Eulerian-Lagrangian Simulation of Biomass Gasification Behavior in a High-Temperature Entrained-Flow Reactor

In this paper, a multiscale Eulerian-Lagrangian CFD model based on OpenFOAM has been constructed, which takes into account heat and mass transfer, pyrolysis, homogeneous and heterogeneous reactions, radiation, as well as the interactions between the continuous gas phase and discrete particles. The proposed model is validated and applied to a laboratory-scale biomass entrained-flow reactor. The operating temperatures are high (1000-1400 degrees C) and influences of five operating parameters (reactor temperature, steam/carbon molar ratio, excess air ratio, biomass type, and particle size) on the gasification behavior are explored.
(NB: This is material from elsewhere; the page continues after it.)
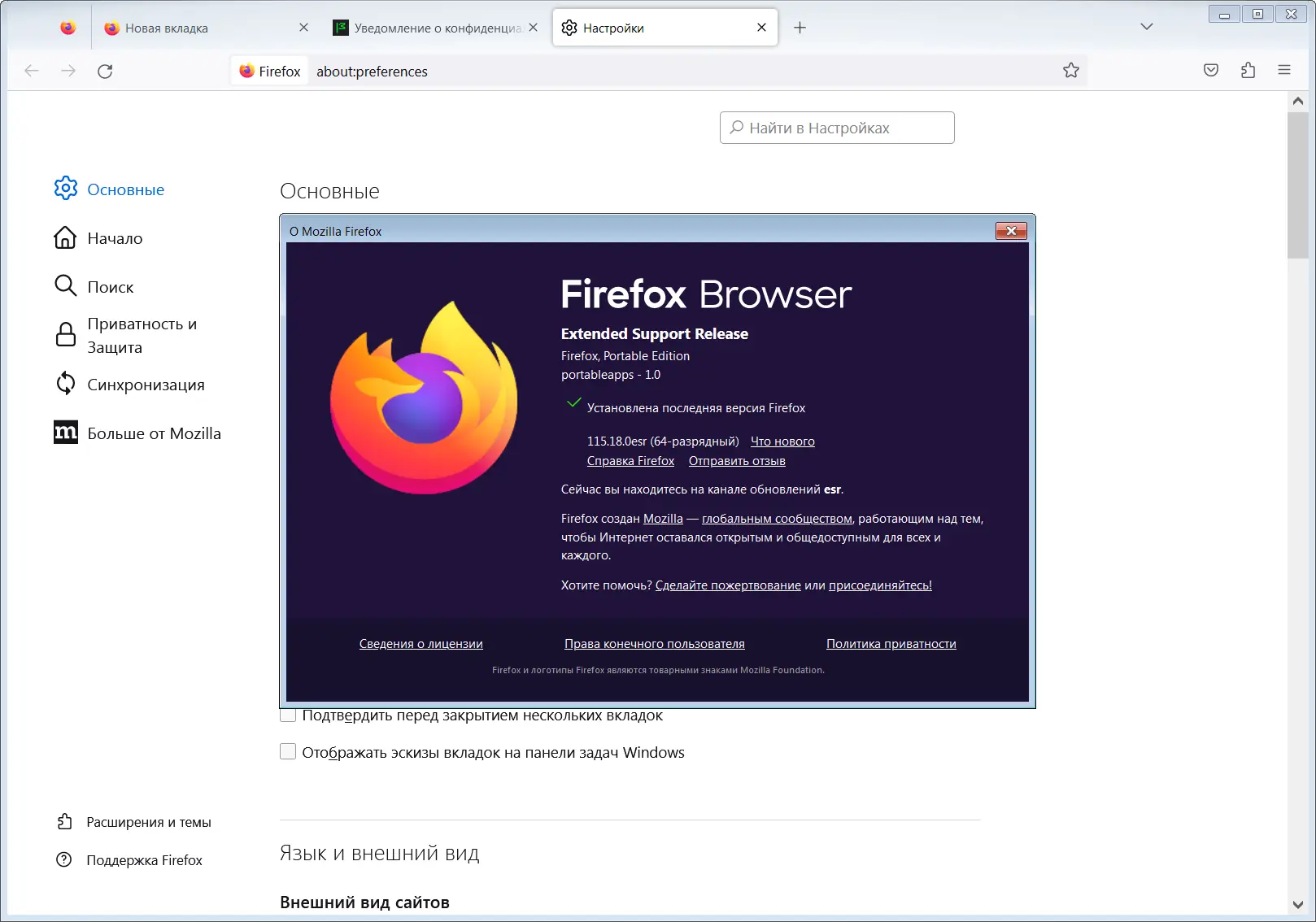This screenshot has width=1316, height=922.
Task: Open Поиск section via magnifier icon
Action: [65, 286]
Results show that an increase in the reactor temperature has a positive effect on both the H-2 and CO productions; increasing the steam/carbon ratio increases the H-2 production but decreases the CO production; increasing the excess air ratio decreases both the H-2 and CO productions; the variations in the gas product for the four biomasses studied are not so significant, because of similar biomass nature and, hence, one type can be replaced by another without any major consequences in the gasification performance; and both the CO and H-2 productions and carbon conversion decrease with an increase in particle size. Moreover, the predicted results follow the same trend as the experimental data available in the literature. Quantitative comparisons are also made, and the agreement is good.